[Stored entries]
=== Section Start ===

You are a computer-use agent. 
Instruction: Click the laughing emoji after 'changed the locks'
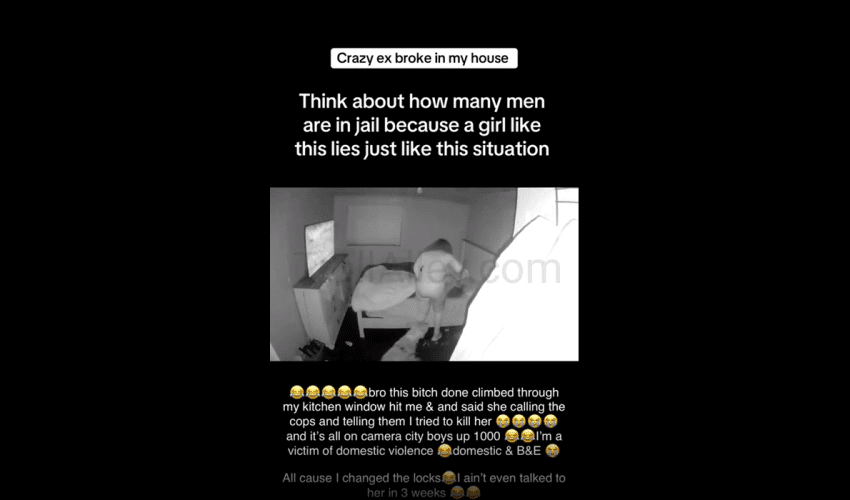[x=448, y=478]
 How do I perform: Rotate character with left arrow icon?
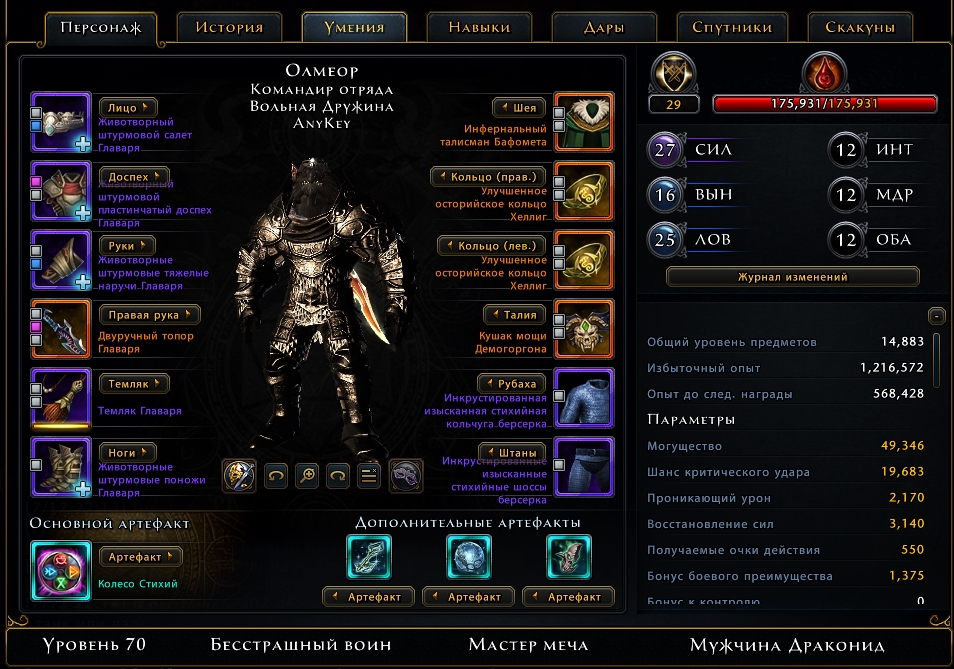(276, 476)
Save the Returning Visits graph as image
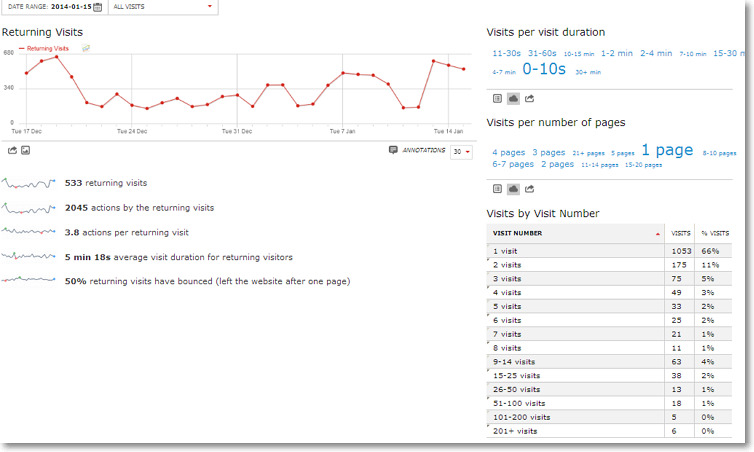This screenshot has height=452, width=754. 26,150
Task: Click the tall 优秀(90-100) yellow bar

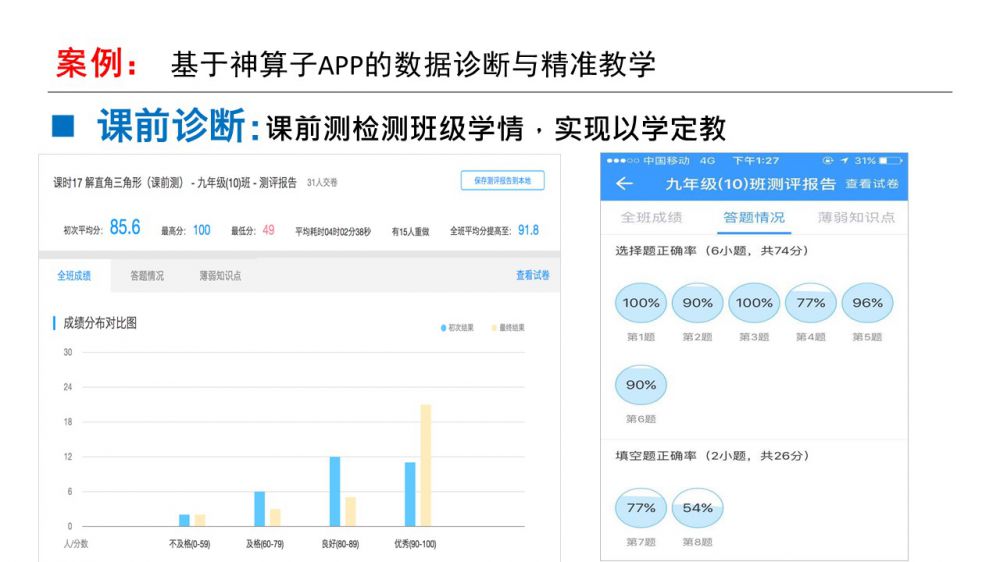Action: click(x=425, y=465)
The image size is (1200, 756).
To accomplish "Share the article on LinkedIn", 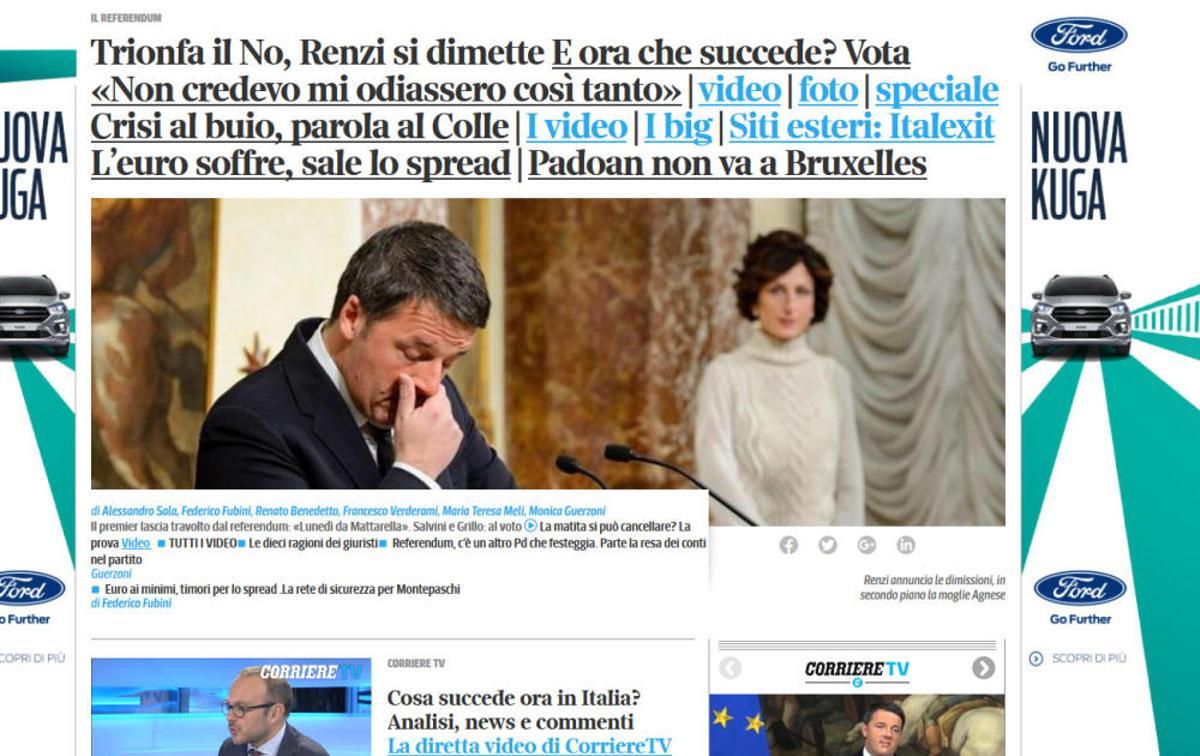I will coord(905,545).
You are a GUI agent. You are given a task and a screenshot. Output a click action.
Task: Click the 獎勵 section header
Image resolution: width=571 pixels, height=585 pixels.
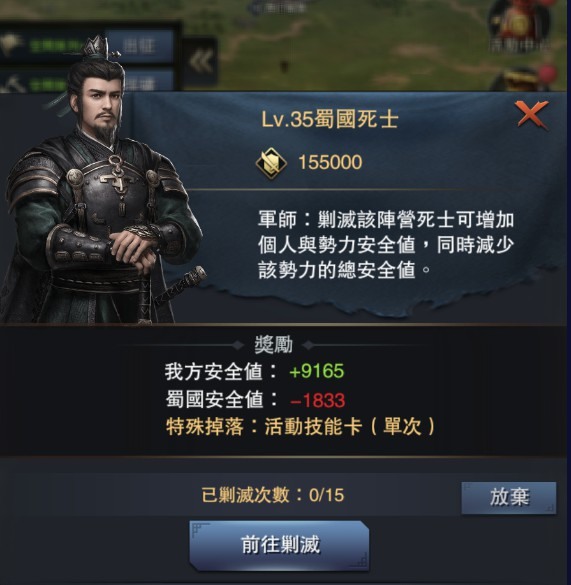coord(273,344)
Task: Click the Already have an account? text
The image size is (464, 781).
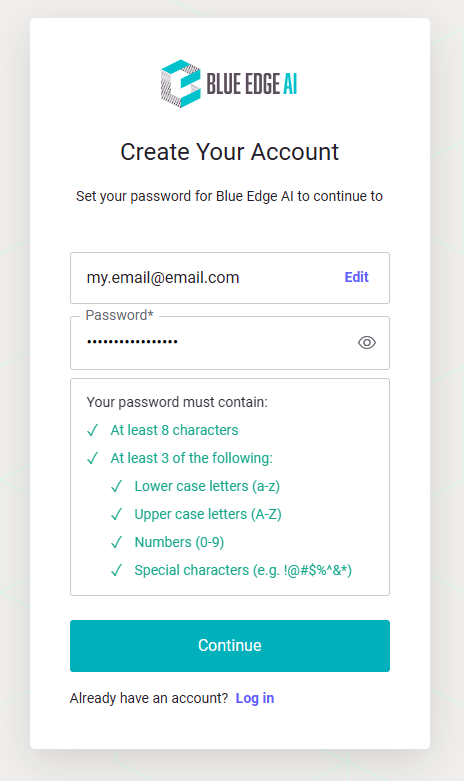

=== Section End ===

### [Directions for this task]
Only the lines from the one with "Task: Click the Already have an account? text" through the final line of the data should be written out, exactly and including both ends. Skip the pictures.

### [Response area]
Task: Click the Already have an account? text
The image size is (464, 781).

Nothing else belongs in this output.